A good supporter will never give up on someone trying to change. When you doubt you’ll ever change, they’ll help you believe it will happen. When you fail, they won’t condemn. When you confess what you’re doing wrong, they’ll listen and respect your privacy. When you’re not coping, they’ll be patient. When you’re being awkward, they’ll make allowances. When you’re going astray, they’ll care for you enough to tell you to get back on the right path. When you achieve a goal, they’ll celebrate with you.
I strongly encourage you to find support, someone with whom you can be ruthlessly honest and to whom you can make yourself accountable. You need that person if the change you want is to last.

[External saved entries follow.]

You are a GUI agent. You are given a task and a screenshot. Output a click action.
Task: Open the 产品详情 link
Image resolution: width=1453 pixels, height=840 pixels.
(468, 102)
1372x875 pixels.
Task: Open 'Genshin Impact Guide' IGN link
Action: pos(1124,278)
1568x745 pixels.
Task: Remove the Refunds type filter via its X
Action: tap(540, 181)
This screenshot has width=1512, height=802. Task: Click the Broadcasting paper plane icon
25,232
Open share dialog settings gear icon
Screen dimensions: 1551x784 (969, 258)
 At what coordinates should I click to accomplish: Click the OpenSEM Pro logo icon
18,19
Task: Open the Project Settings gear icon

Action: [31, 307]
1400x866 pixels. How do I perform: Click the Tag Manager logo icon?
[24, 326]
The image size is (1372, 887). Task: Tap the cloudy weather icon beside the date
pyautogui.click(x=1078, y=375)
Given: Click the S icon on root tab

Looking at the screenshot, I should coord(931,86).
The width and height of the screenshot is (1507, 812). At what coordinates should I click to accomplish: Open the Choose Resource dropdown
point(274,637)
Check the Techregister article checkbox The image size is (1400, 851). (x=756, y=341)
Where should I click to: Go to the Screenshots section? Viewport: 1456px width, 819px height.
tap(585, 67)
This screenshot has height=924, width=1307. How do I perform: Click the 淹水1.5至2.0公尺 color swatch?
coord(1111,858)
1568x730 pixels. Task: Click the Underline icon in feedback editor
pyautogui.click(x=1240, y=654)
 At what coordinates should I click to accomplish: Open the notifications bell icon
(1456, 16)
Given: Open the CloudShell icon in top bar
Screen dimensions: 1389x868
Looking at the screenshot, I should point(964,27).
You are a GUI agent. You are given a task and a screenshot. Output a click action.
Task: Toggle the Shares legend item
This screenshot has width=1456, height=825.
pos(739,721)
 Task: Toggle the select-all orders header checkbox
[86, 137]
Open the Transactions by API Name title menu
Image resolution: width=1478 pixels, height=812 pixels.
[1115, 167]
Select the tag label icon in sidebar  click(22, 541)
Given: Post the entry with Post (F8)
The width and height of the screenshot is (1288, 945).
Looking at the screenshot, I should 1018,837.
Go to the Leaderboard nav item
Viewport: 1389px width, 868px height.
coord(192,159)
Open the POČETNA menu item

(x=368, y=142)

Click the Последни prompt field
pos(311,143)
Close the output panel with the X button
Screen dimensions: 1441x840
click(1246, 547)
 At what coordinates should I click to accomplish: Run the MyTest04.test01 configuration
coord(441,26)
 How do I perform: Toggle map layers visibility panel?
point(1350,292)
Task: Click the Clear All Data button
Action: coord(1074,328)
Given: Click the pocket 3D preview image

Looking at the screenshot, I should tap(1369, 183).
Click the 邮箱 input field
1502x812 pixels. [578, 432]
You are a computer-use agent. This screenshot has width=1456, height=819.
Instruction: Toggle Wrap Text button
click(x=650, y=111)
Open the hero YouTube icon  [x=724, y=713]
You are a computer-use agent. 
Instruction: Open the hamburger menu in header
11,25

In conclusion, then, change is tough. Small changes are easy to make, but the big ones are hard. If only we could just throw a switch and behave differently from that moment forward. But there’s no switch. We need time, perseverance, willingness to sacrifice, and support along the way. I’ve known some who never reached their goal, but I’ve also known many who did. And I’ve walked that hard road in my own life, and I’m so thankful I did. When we know we need to change, we must never shy away from doing whatever it takes to achieve that goal.